* [WHAT TO WORK ON] In the entries that follow, locate the line with "The width and", then restate that line and all later lines exactly as they appear, leaving pictures out.

* [INFORMATION SHOWN]
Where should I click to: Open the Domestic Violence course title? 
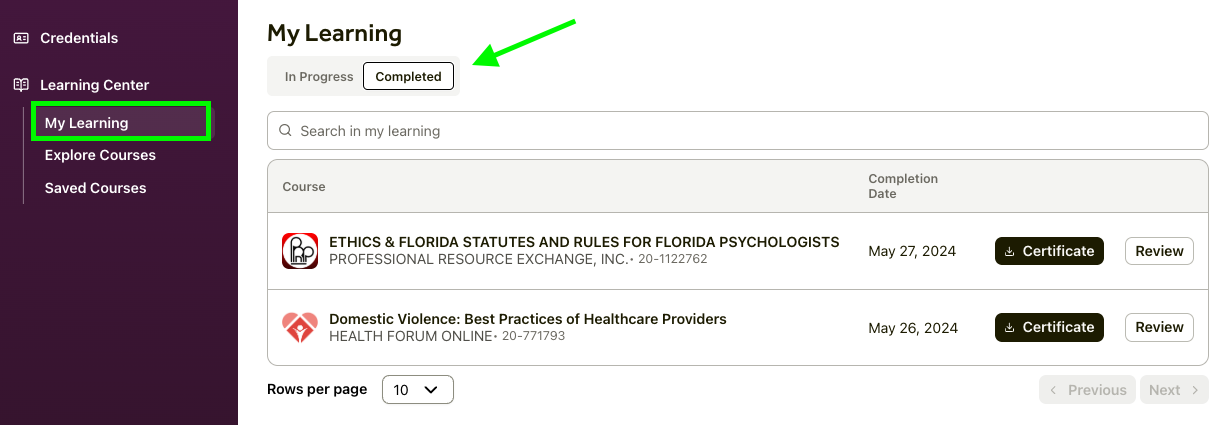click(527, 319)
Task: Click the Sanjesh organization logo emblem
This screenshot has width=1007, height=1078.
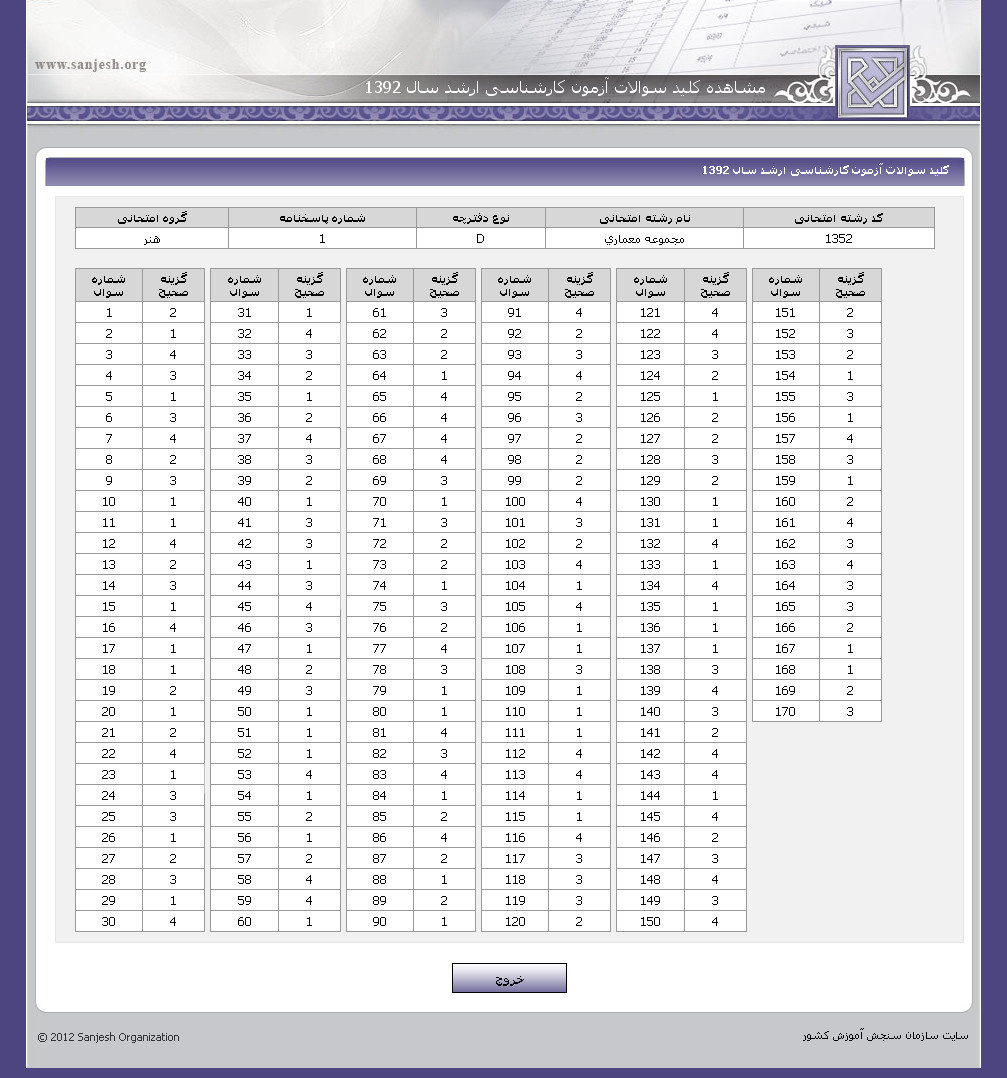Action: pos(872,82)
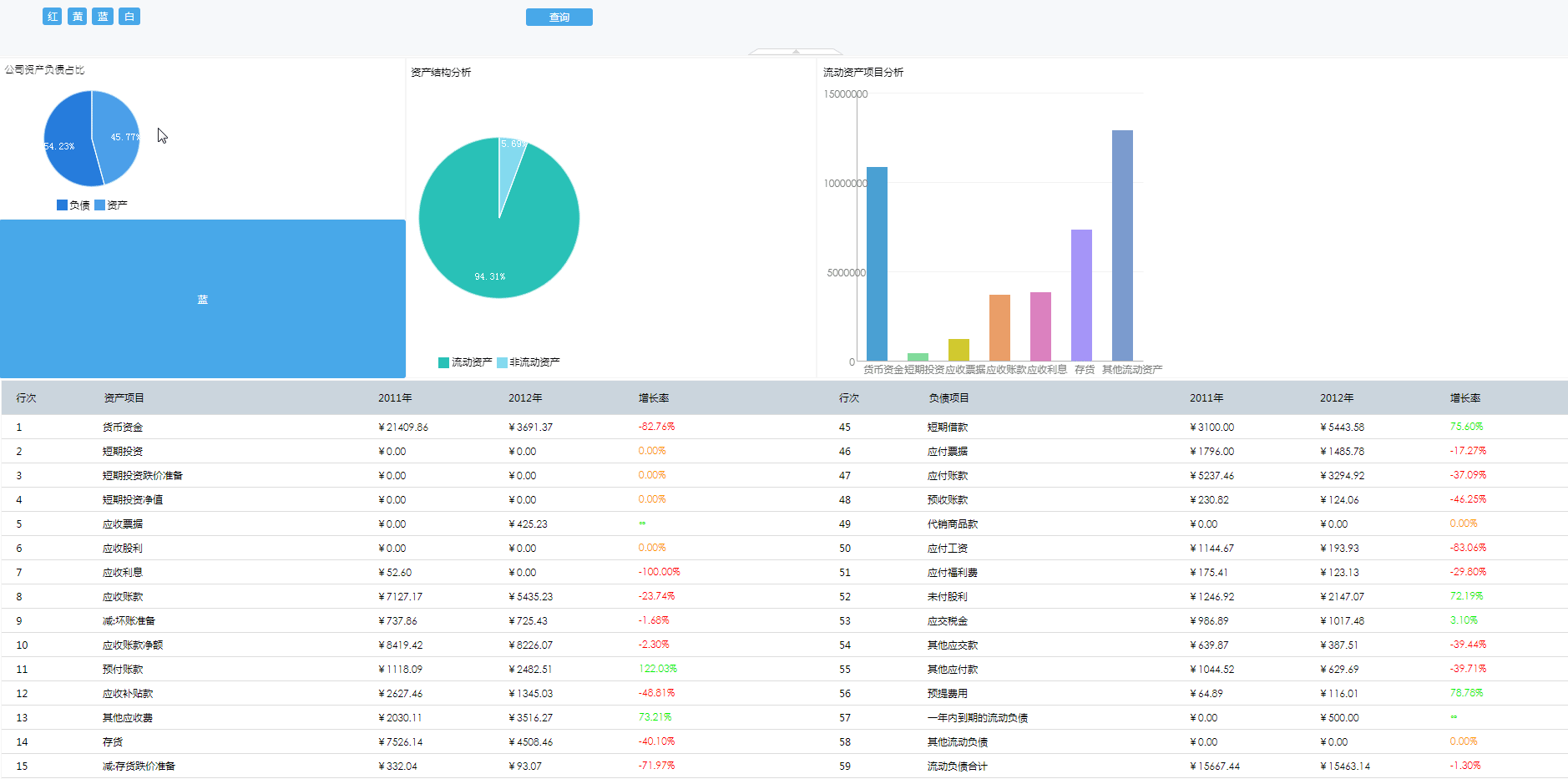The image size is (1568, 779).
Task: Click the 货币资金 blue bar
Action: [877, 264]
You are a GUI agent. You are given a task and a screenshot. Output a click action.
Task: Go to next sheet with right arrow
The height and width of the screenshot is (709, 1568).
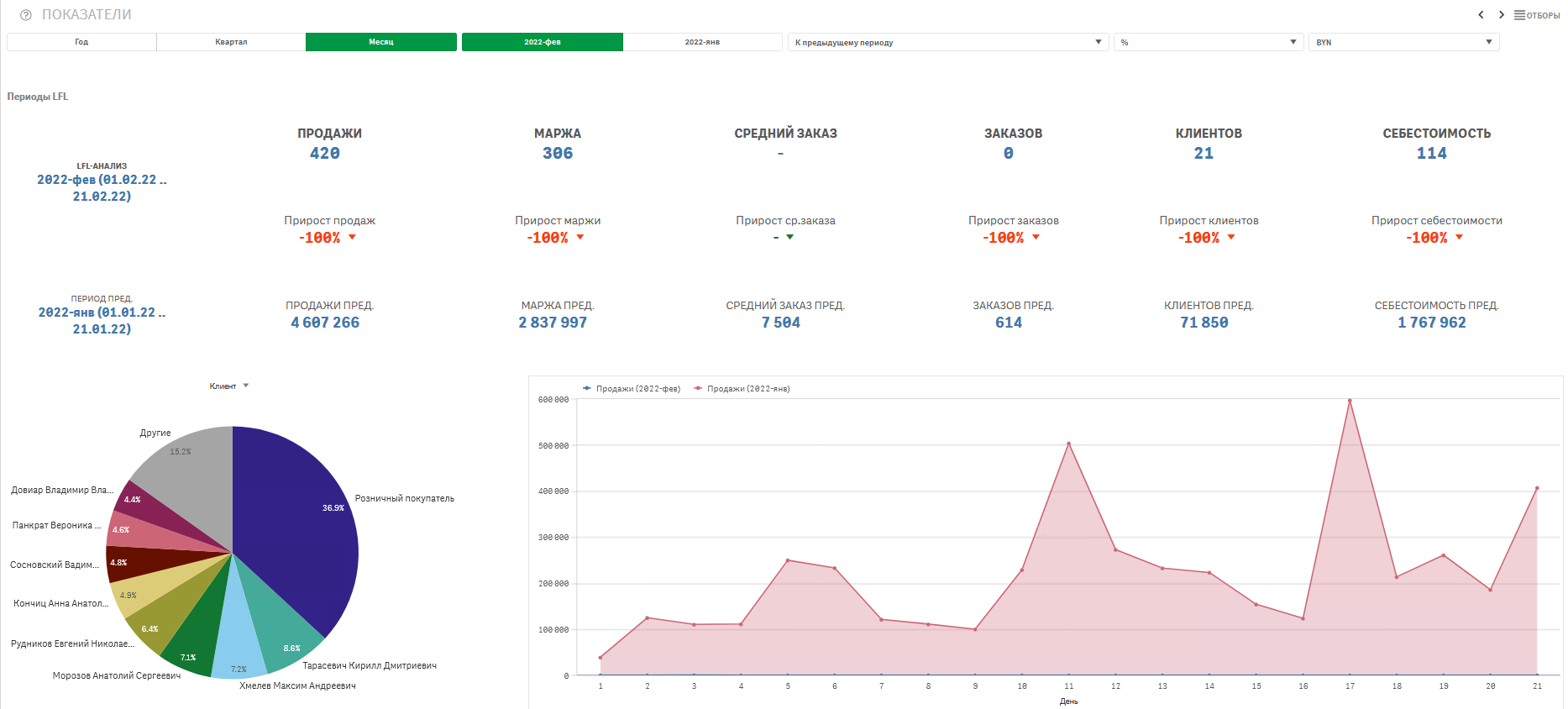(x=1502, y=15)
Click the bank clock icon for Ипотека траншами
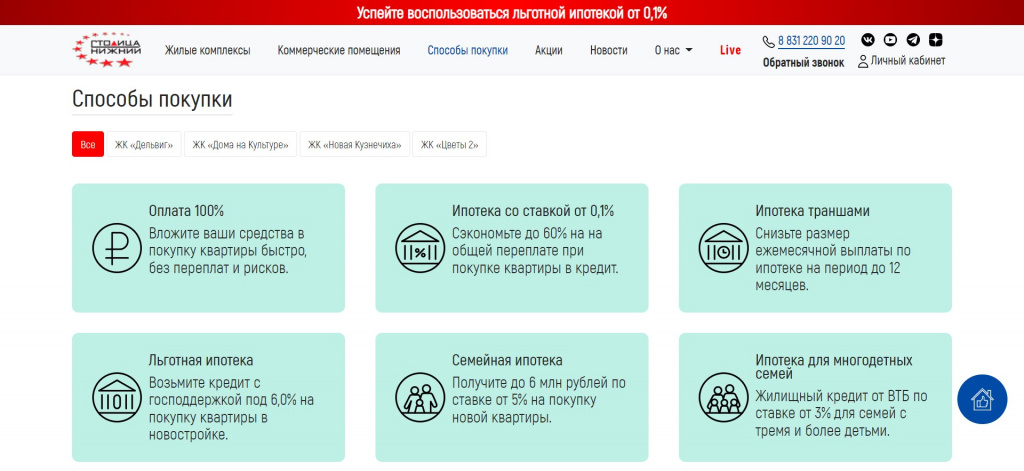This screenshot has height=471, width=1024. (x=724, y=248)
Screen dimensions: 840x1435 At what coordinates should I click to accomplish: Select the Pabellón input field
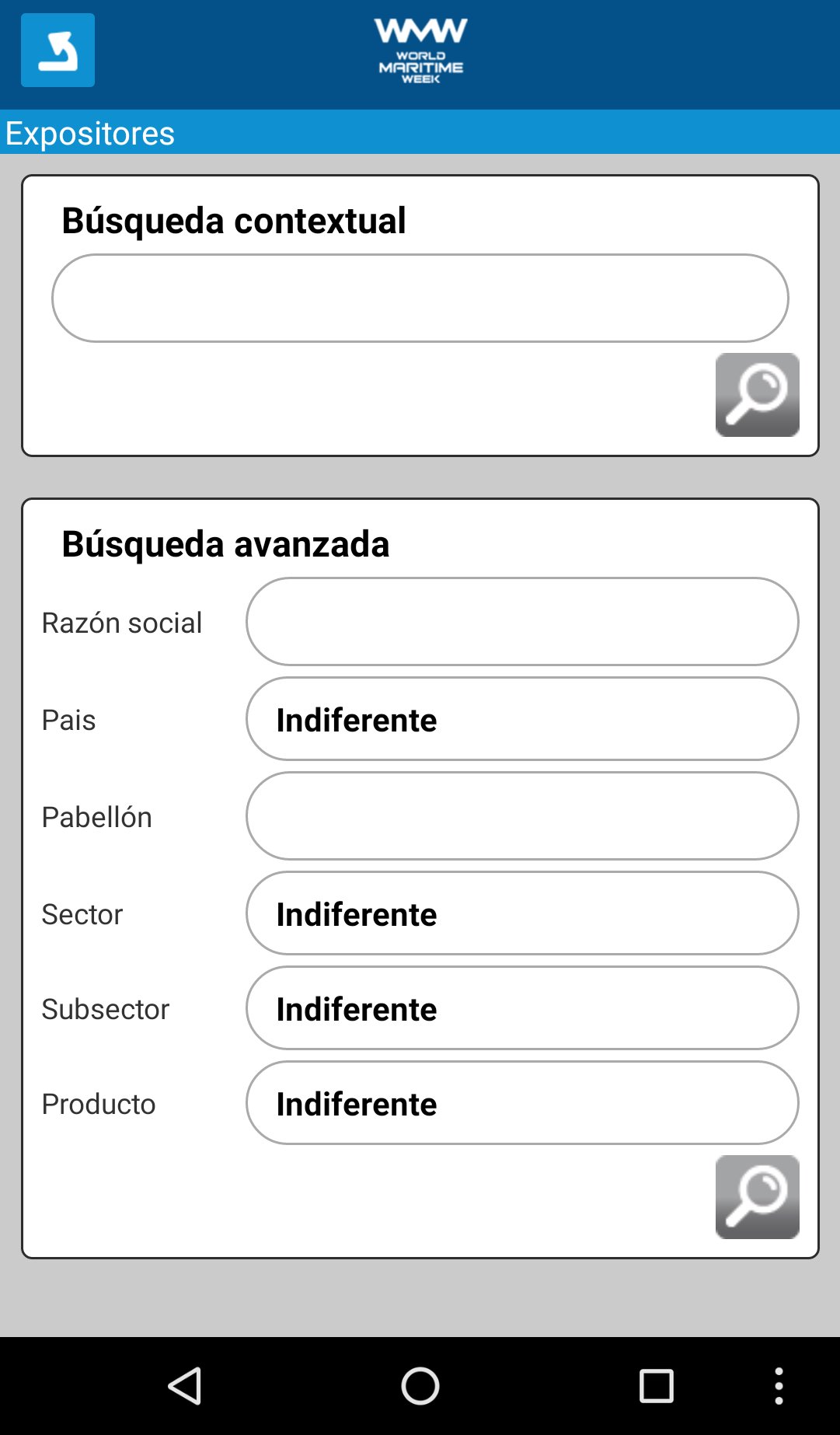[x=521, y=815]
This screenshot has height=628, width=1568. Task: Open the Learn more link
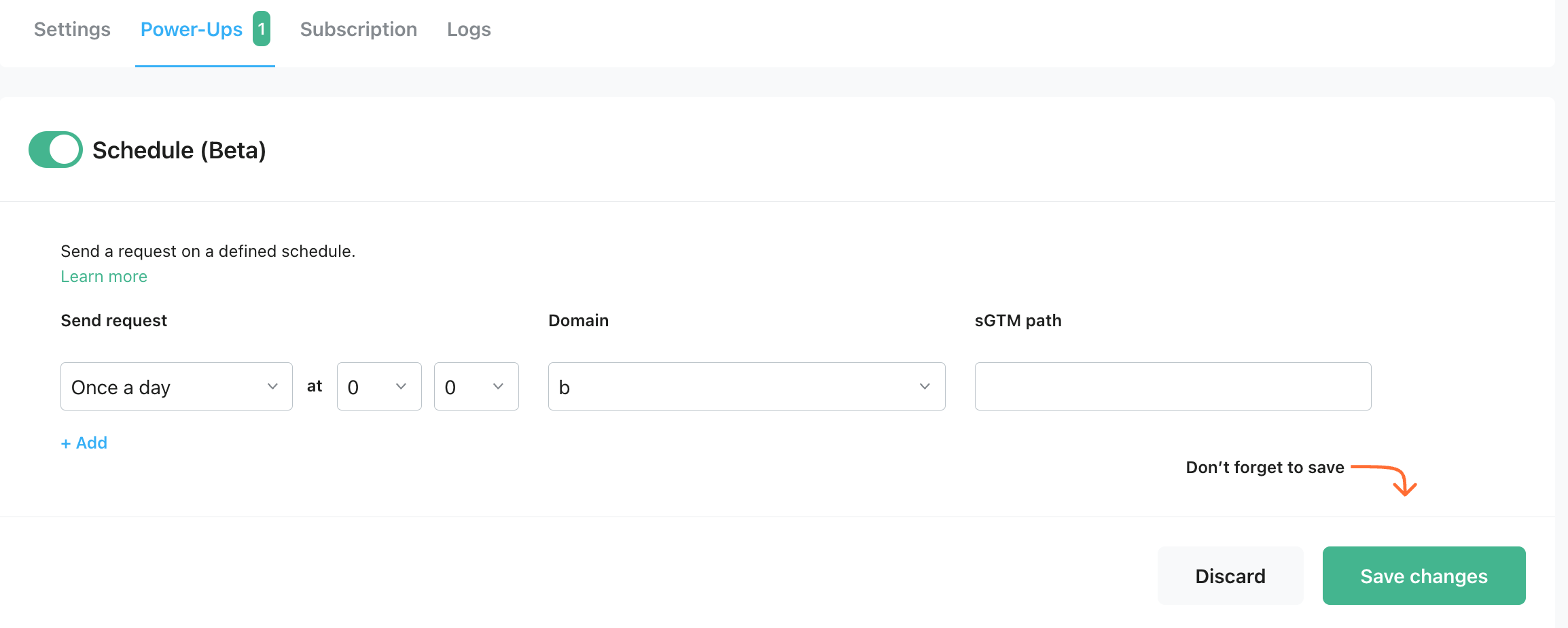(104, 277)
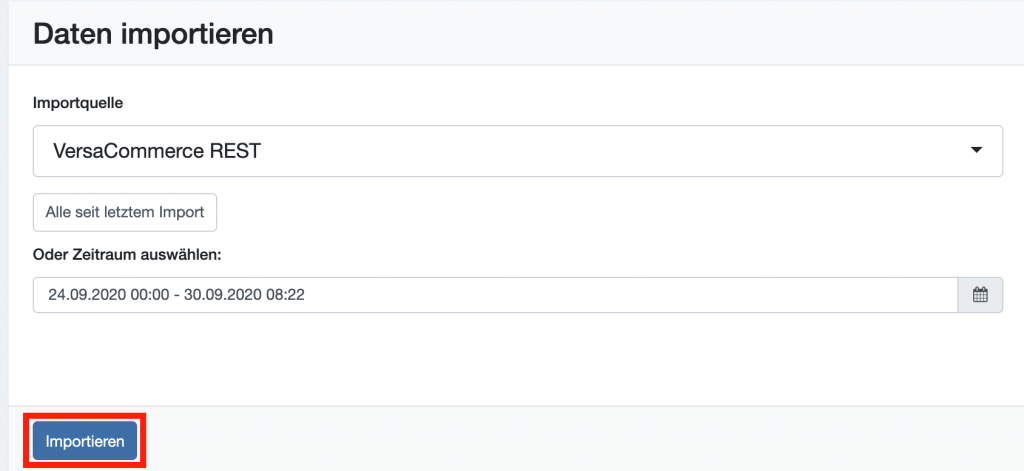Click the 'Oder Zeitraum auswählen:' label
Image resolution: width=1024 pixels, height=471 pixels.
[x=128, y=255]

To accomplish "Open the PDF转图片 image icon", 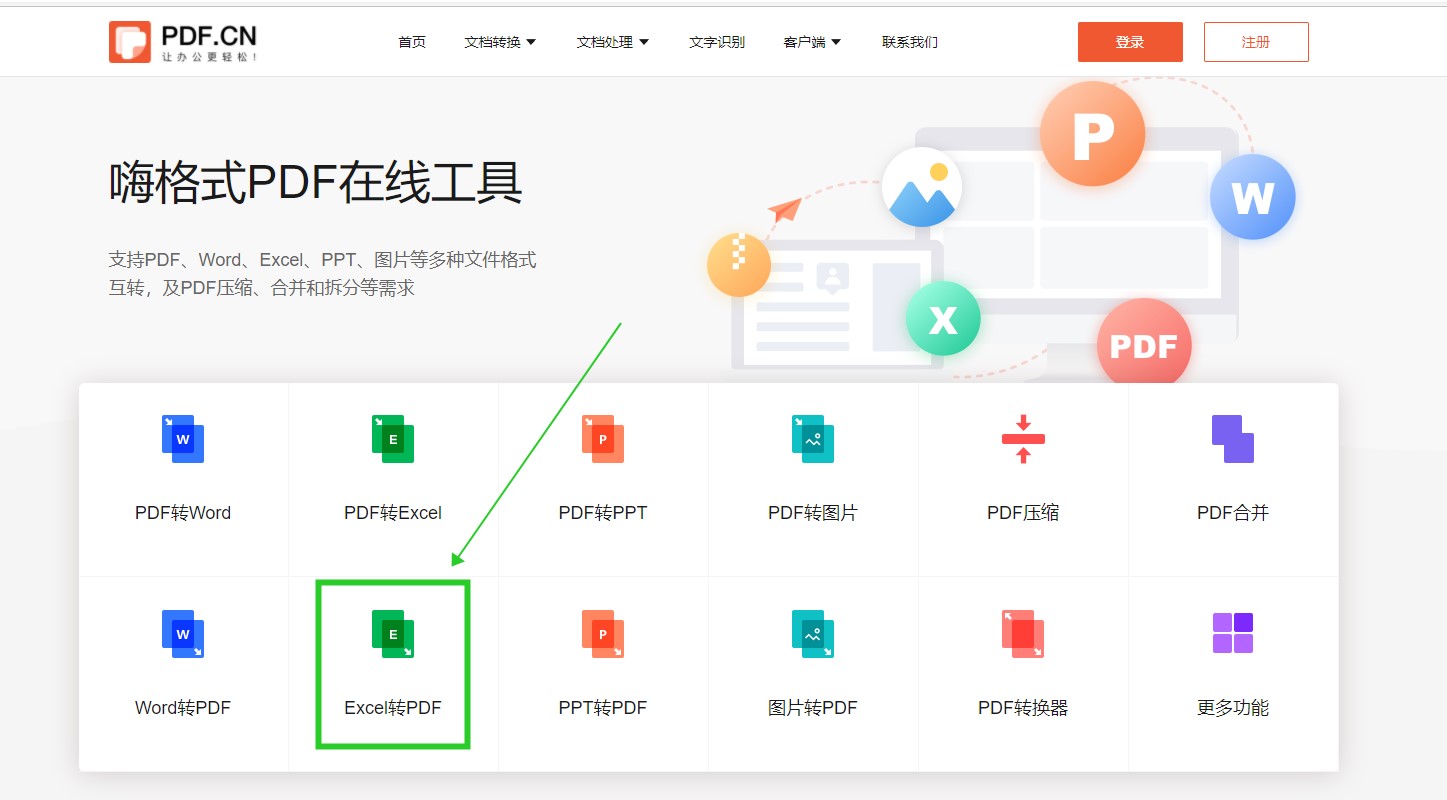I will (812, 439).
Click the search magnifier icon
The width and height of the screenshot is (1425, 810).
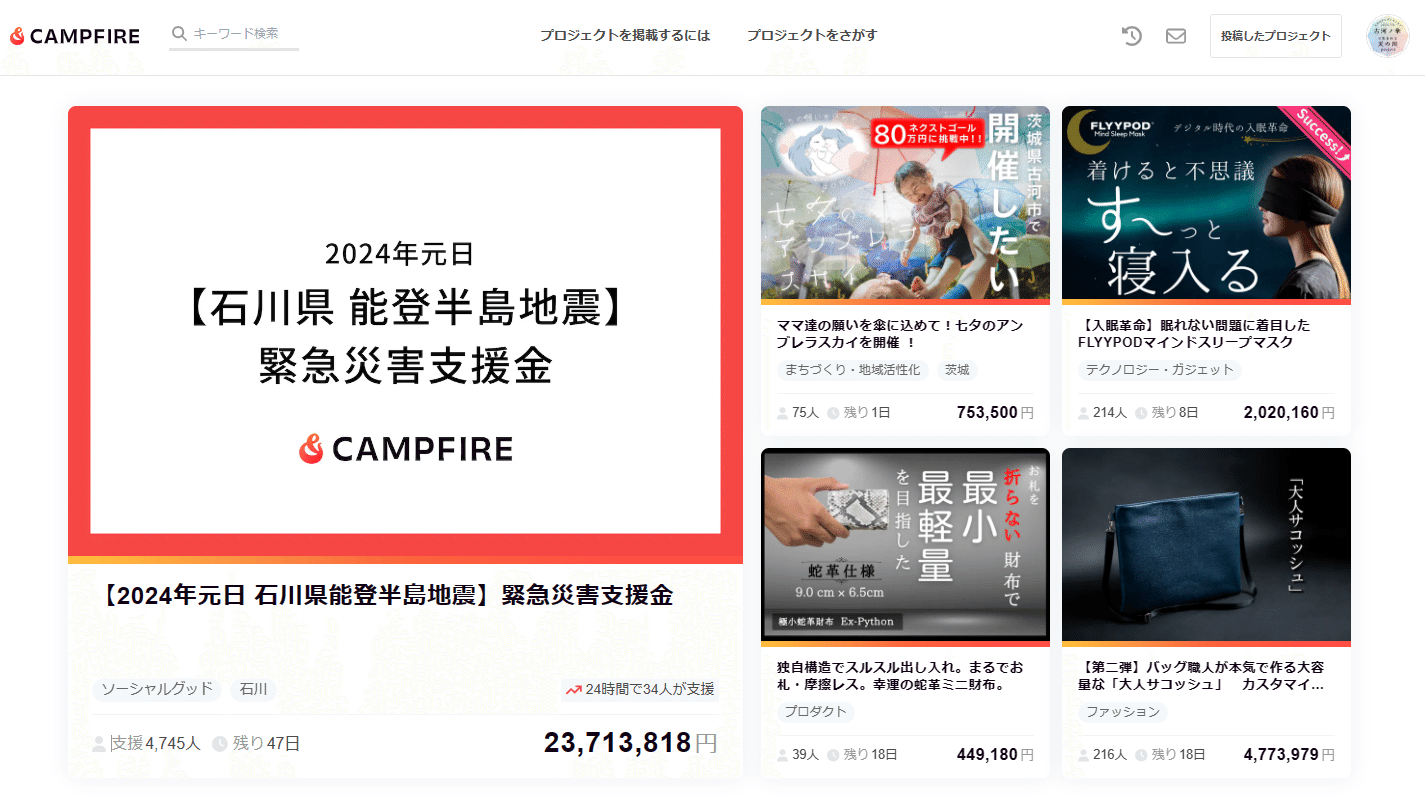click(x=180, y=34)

* [WORKED SOLUTION]
The width and height of the screenshot is (1425, 810).
click(x=180, y=34)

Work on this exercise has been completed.